Records
*-*-*

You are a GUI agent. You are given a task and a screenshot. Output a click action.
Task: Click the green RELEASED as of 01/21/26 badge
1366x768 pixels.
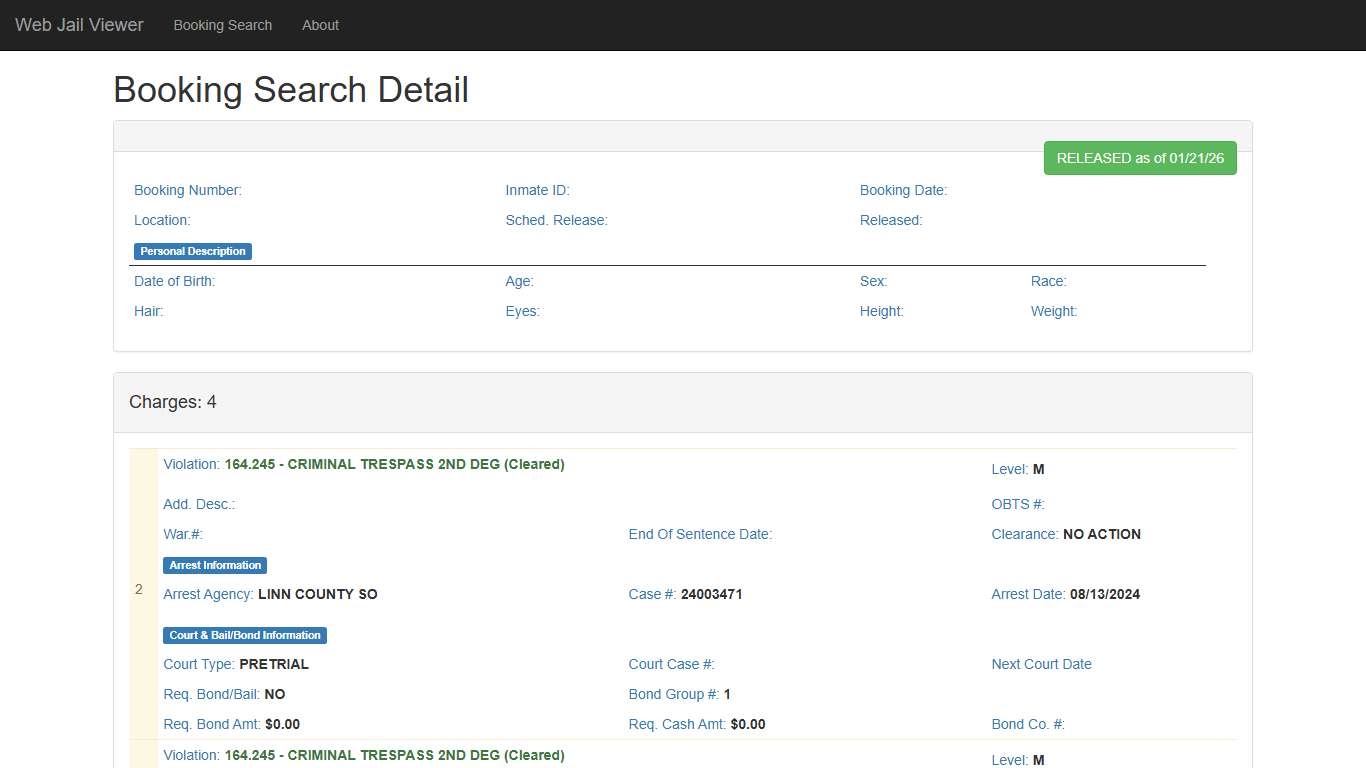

*-*-*

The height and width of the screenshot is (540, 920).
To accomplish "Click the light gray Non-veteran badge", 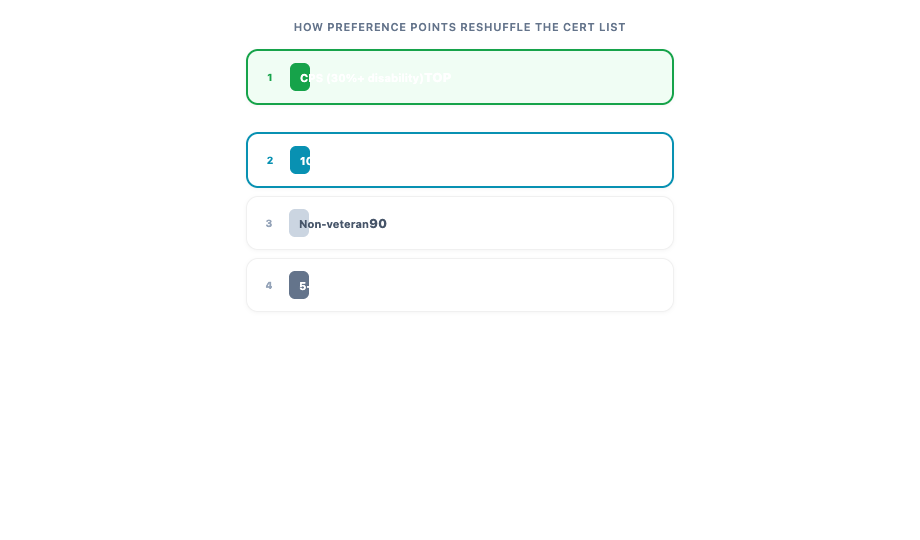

*-*-*

Task directions
Quote the data verbatim, everything from the line containing "The height and" down to the line containing "the light gray", both lines included, and omit the pictures.

Result
The height and width of the screenshot is (540, 920).
To accomplish "Click the light gray Non-veteran badge", 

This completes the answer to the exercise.